Démosthène a bravé le danger. Ses proches lui avaient déconseillé de rentrer au pays. Mais il l’a fait, arguant qu’il ne peut pas passer autant de temps sans voir ses parents.

 » Il y a deux réalités entre ce que vous entendez sur les réseaux sociaux et la réalité sur le terrain. Je sais que le pays vit une situation difficile par rapport à l’insécurité. Donc accepter de laisser les États-Unis pour entrer dans ce pays ou les kidnappeurs n’ont pas de limite, il y a beaucoup de risques mais le pays est à nous. Nous ne pouvons pas le laisser aux kidnappeurs. Moi je vais entrer chez mes parents passer avec eux la fin d’année et retourner aux États-Unis en janvier », a expliqué le natif de Delmas qui n’a pas visiblement peur de la situation sécuritaire du pays.

« On ne peut se sentir à l’aise nulle part que chez soi. Dans cette période de fin d’année je sais qu’il y a beaucoup d’haïtiens qui voudraient bien rentrer au pays mais les dirigeants n’ont pas créé un cadre pouvant faciliter la tâche. Donc, moi je suis parmi ceux qui croient que le pays ne peut rester dans cette situation et je suis prêt à apporter ma contribution.

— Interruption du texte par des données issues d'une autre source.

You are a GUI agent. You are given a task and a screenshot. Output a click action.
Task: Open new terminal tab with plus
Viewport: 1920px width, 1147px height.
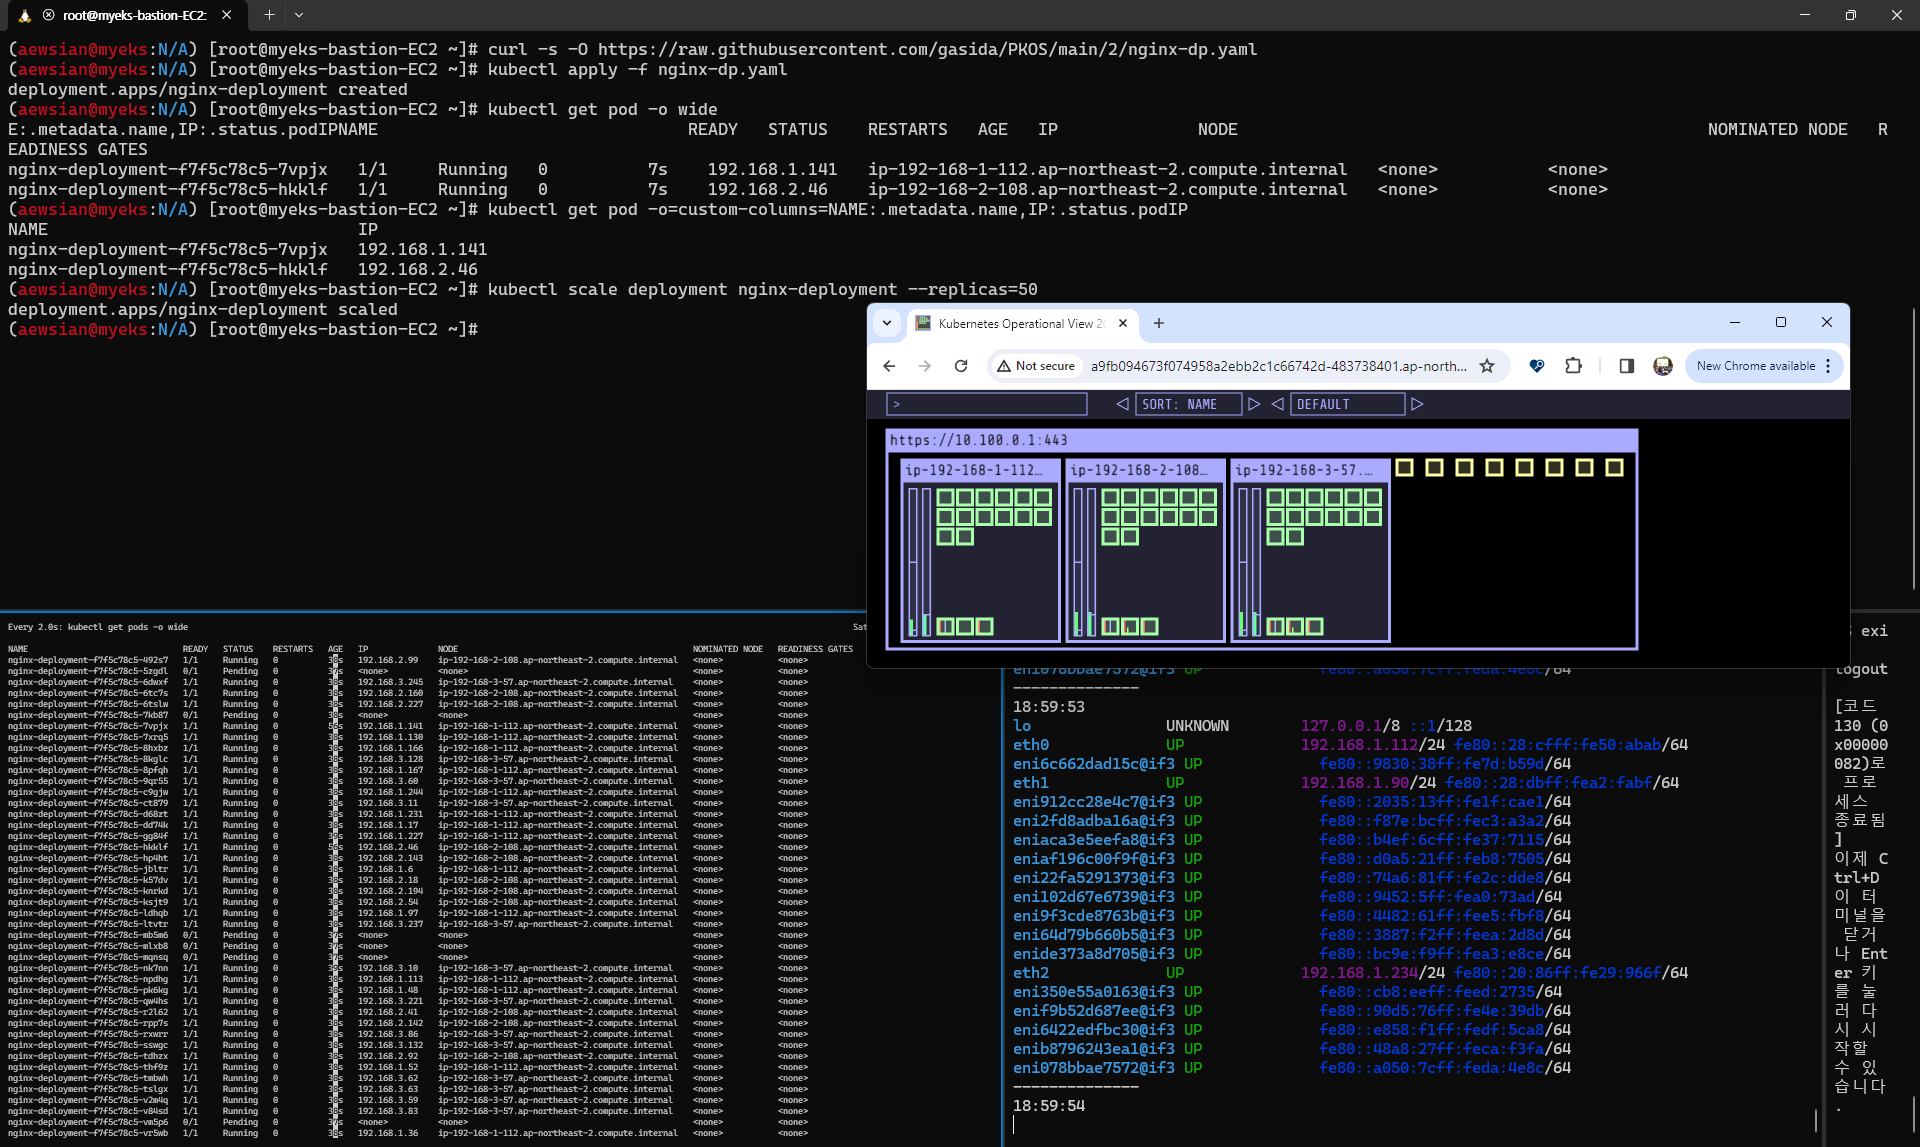(x=269, y=15)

Donc je ne peux en aucun cas avoir peur », a t-il ajouté précisant que même ses parents ne l’avaient pas encouragé de rentrer au bercail.

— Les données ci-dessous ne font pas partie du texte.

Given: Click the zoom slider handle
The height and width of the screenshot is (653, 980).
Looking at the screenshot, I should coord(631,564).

Très peu de vacanciers arrivés au pays

Selon des témoignages reçus des employés de l’aéroport international Toussaint Louverture, pour cette fin d’année, très peu de vacanciers sont remarqués. Les avions ne sont pas remplis à l’entrée alors que à la sortie c’est tout l’inverse. Un employé de l’aéroport revient sur cette situation.

« Cette situation ne date pas de cette année. L’année dernière il n’y a avait pas eu de grandes affluences. Cette année, marquée par les problèmes que vous connaissez n’est pas de nature à faire rentrer des éléments de la diaspora en Haïti », a expliqué l’employé qui ne voulait pas se faire citer.

Un son de cloche partagé par Patrick qui travaille dans une compagnie de location de voiture dans les parages de l’aéroport international Toussaint Louverture.

 » On ne voit pas encore les gens. Peut-être qu’il est encore tôt », a t-il succinctement lâché.

La République Dominicaine comme alternative

Si l’insécurité continue de prendre du champs en Haïti, de l’autre côté de la frontière les autorités dominicaines en profitent pour en tirer d’affaires.

Ainsi, selon nos informations, des haïtiens de la diaspora continuent d’utiliser la République Dominicaine comme lieu de rencontre avec leurs familles, entre autres.

Ces haïtiens de la diaspora trouvent donc en terre voisine un cadre non en proie à l’insécurité contrairement à Haïti.

Une hypothèse vérifiée par de nombreuses familles qui se trouvent actuellement en Haïti. Mais face à cette pénurie de visa dominicains cela rend la tâche plus difficile.

En somme, une fois de plus, le pays fêtera la fin d’année sans nombreux de ses fils et également dans des conditions difficiles d’insécurité et de cherté de vie.